Tous les forums
art D315-1 à D 315-3 du code de la SS
08/02/2007 à 15h54
paru au Jo le 04/02/07
Art D.315-1
Lors de l'entretien qui clôt l'analyse, le professionnel peut se faire assister par un membre de sa profession
Art D.315-2
Le service dentaire communique au professionnel l'ensemble des éléments nécessaires à cet entretien.
Un compte-rendu de l'entretien est adressé dans les 15 jours au professionnel. Ce compte-rendu doit être retourné contresigné au service médical dans les 15 jours, accompagné d'éventuelles remarques ou réserves.
Art D.315-3
Après ces délais, la caisse dispose de 3 mois pour informer le professionnel des éventuelles suites qu'elle envisage.
Ca complique encore un peu, mais tant pis. Il paraît qu'il y en a qui aime les complications, et que c'était voulu par les praticiens.
Moi, j'aime pas.
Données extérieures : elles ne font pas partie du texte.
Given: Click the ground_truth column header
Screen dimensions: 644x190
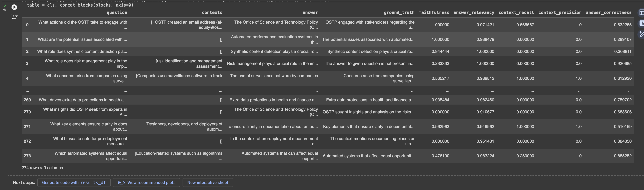Looking at the screenshot, I should (399, 12).
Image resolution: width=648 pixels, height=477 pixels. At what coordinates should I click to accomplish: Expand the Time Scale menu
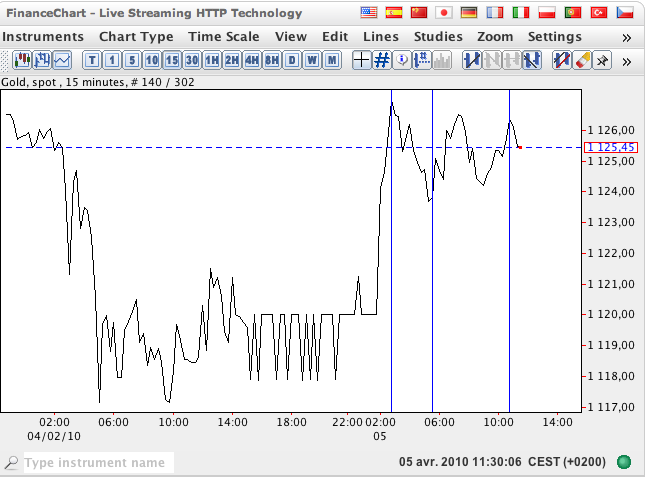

J'ai l'impression que, d'un simple entretien qui se veut confraternel, avec une explication ouverte, franche, et dure (pourquoi pas !), on passe à une mise en examen avec la présence d'une tierce personne qui joue le rôle de l'avocat.
Ce texte entérine donc ce que je refuse : le praticien contrôlé est devenu un suspect et a droit à un avocat, et le DC est devenu un enquêteur ! Où est passé le "conseil" ?
Bon, je suis respectueux, je m'incline devant la loi.
Mais, décidément, je n'arrive pas à comprendre pourquoi la majorité des praticiens souhaitaient être traîtés comme des suspects !
08/02/2007 à 16h47
Peut-être parce que conseil ou pas, confraternel ou pas, à la fin c'est quand même de l'administration d'une sanction dont il s'agit, non ?
08/02/2007 à 16h59
l'avocat, c'est un comis d'office ou un désigné volontaire?
08/02/2007 à 17h03
Comment cette loi sera appliquée,puisque la Sécu a decidé de diminuer ses effectifs de CDC?
08/02/2007 à 17h17
ameli Ecrivait:
------------------------------------------------------
> Ce texte entérine donc ce que je refuse : le
> praticien contrôlé est devenu un suspect et a
> droit à un avocat, et le DC est devenu un
> enquêteur ! Où est passé le "conseil" ?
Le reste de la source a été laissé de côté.